====== SOURCE PASSAGE ======

Caroline Xavier  Chief, Communications Security Establishment
Rajiv Gupta  Associate Head, Canadian Centre for Cyber Security, Communications Security Establishment

Noon

Associate Head, Canadian Centre for Cyber Security, Communications Security Establishment

Rajiv Gupta

That would be in our reporting, in our explicit report. Like I said, we didn't even have the emails, so we would share the key to go find them. They would find them, and then they'd have free rein to go and share that information.

Noon

Conservative

Garnett Genuis Conservative Sherwood Park—Fort Saskatchewan, AB

If you shared.... I think it's important that you come back specifically with what those caveats are, because—

Noon

Associate Head, Canadian Centre for Cyber Security, Communications Security Establishment

Rajiv Gupta

The caveats restrict the system owner from sharing anything with their people.

Noon

Conservative

Garnett Genuis Conservative Sherwood Park—Fort Saskatchewan, AB

We're talking about information you shared with them, though. The government has said that it had information about members of Parliament facing threats, including the source of those threats. You've just acknowledged that in the process of sharing that information with the House of Commons, you likely included an expectation that they wouldn't share that information with others without your consent.

Noon

Associate Head, Canadian Centre for Cyber Security, Communications Security Establishment

Rajiv Gupta

I would reject the premise of that statement.

Noon

Conservative

Garnett Genuis Conservative Sherwood Park—Fort Saskatchewan, AB

I just said what you said.

Noon

Chief, Communications Security Establishment

Caroline Xavier

Just to be clear, what my colleague was saying is that—

Noon

Conservative

Garnett Genuis Conservative Sherwood Park—Fort Saskatchewan, AB

I don't know. I'd like to hear what he was saying from him, actually.

What were you saying, sir? Was there a caveat attached, or was there likely a caveat attached, as you said a minute ago, that information couldn't be shared without CSE's agreement?

Noon

Associate Head, Canadian Centre for Cyber Security, Communications Security Establishment

Rajiv Gupta

They could always ask us if they wanted to share something specific from the report. Outside of the report, they have access to all of their IT systems and all of the information that they can share that they own.

Noon

Conservative

Garnett Genuis Conservative Sherwood Park—Fort Saskatchewan, AB

Okay, so did they ask you if they could share any information?

Noon

Associate Head, Canadian Centre for Cyber Security, Communications Security Establishment

Rajiv Gupta

No, but if they had...and we have done this many times. We've done this many times in the past with HOC—

Noon

Conservative

Garnett Genuis Conservative Sherwood Park—Fort Saskatchewan, AB

Here's the problem, though—

Noon

Bloc

Marie-Hélène Gaudreau Bloc Laurentides—Labelle, QC

Mr. Chair, I raise a point of order: How can the interpreters do their work when there are two conversations at the same time?

Noon

Liberal

The Chair Liberal Ben Carr

Thank you, Ms. Gaudreau.

Mr. Genuis, can you do your best? I appreciate that you want to direct your questions where you want to direct them.

I'm not going to take time away from anybody. If there's talking over someone and it's taking away from the clarity of an answer, I'm not going to hold that against anybody, but I do think we have to play it smoothly here in terms of how we're conversing, so that the interpreters can do their job.

I have stopped the clock. Two minutes and 20 seconds remain. I hope that all those who are speaking will afford the time for the person asking the question or responding to it to do so properly.

======

[TASKS TO PERFORM]:
**a)** Using the committee hearing transcript, explain in one to three sentences why Marie-Hélène Gaudreau raised a point of order.
**b)** Please carry on the committee hearing transcript from its last line.

====== EXCERPTED DATA ======

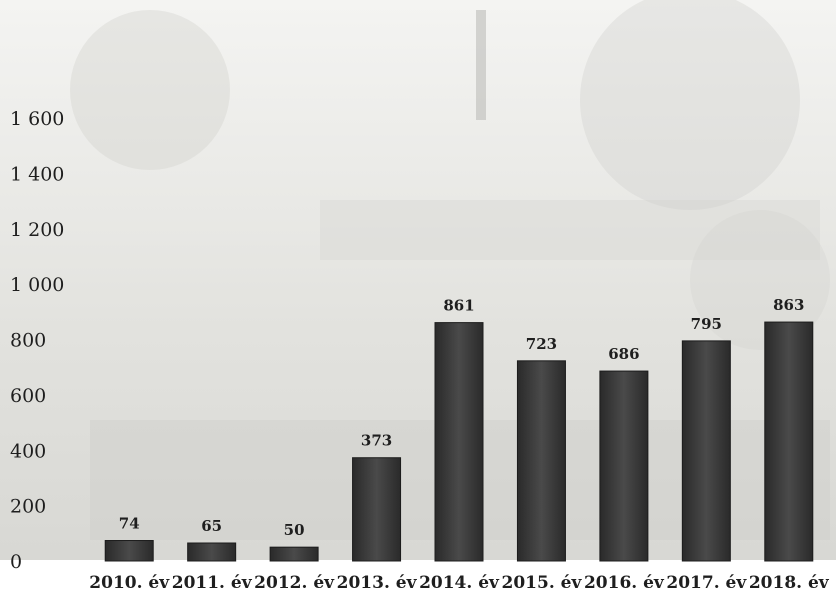 The width and height of the screenshot is (836, 602). I want to click on x-tick-label: 2011. év, so click(212, 583).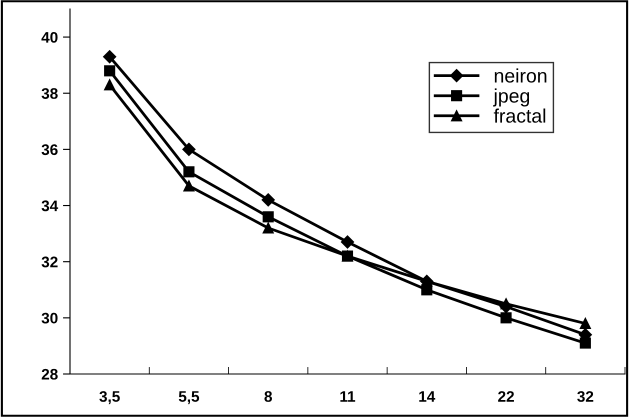 The image size is (629, 417). Describe the element at coordinates (50, 206) in the screenshot. I see `y-tick-label: 34` at that location.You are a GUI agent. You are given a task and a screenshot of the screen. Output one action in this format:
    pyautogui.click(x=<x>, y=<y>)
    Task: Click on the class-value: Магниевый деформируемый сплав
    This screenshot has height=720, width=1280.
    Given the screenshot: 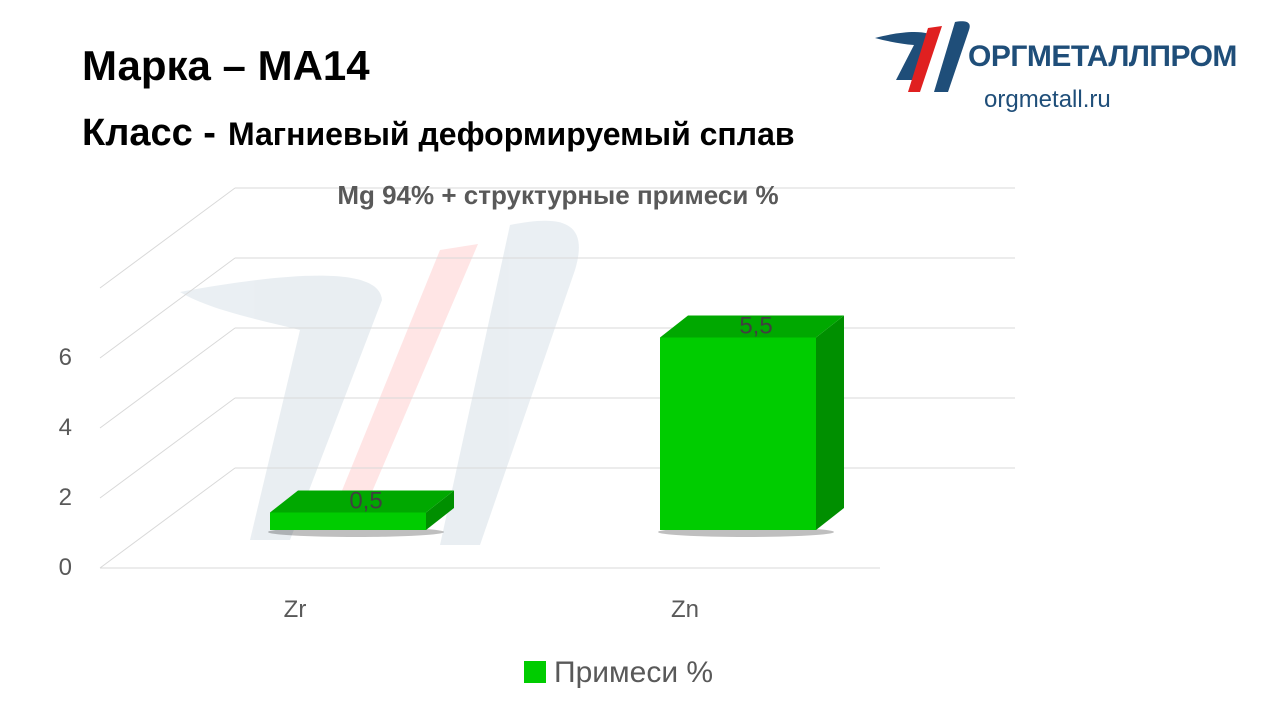 What is the action you would take?
    pyautogui.click(x=511, y=134)
    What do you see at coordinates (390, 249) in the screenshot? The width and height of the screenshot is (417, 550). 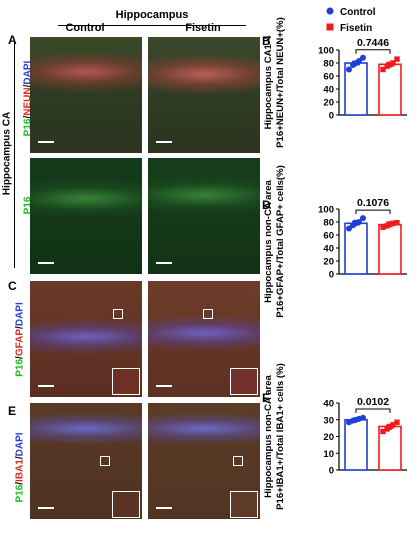 I see `bar-fisetin` at bounding box center [390, 249].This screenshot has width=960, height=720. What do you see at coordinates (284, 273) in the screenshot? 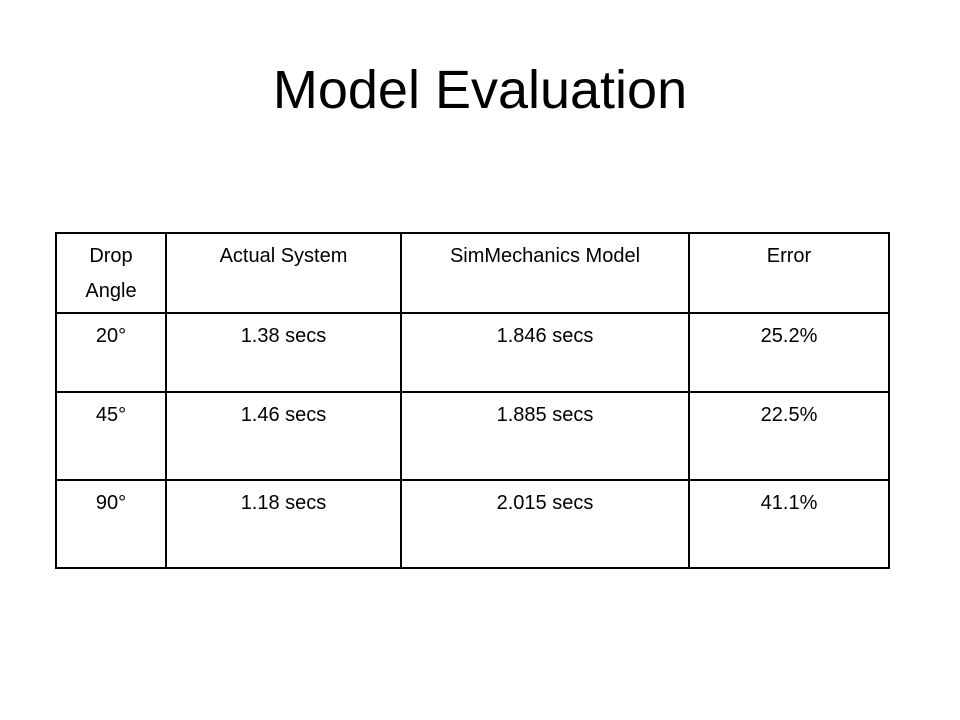
I see `column-header: Actual System` at bounding box center [284, 273].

======

[PER-TASK OUTPUTS]:
**a)** Marie-Hélène Gaudreau raised a point of order because two conversations were happening at the same time. She asked the Chair how the interpreters could do their work under those conditions.

**b)**
Thank you.

June 6th, 2024 / noon

Conservative

Garnett Genuis Conservative Sherwood Park—Fort Saskatchewan, AB

This is why this situation is bizarre. I'm here with my colleagues, Blaine and Eric, and I have information that's highly relevant to Eric's life that I should probably share with him, and I say that I'm going to tell Blaine, but I'm going to tell Blaine not to tell anyone else, including Eric, without asking me first. Then, two years later, I come back and say it's not my fault I didn't tell Eric, because I thought Blaine was going to tell him. The simplest thing would have been for me to just tell the person affected, rather than put it through a circuitous game of telephone with, potentially, caveats attached that limit the sharing of that information anyway, and potentially without all the information involved.

Fundamentally, the question is: Why was all of this nonsense interposed in between the people who had the information, which is the Government of Canada, and the people who needed the information, who were members of Parliament under threat who could have taken further preventative action to protect themselves? Why was it so difficult for the government to just tell us directly?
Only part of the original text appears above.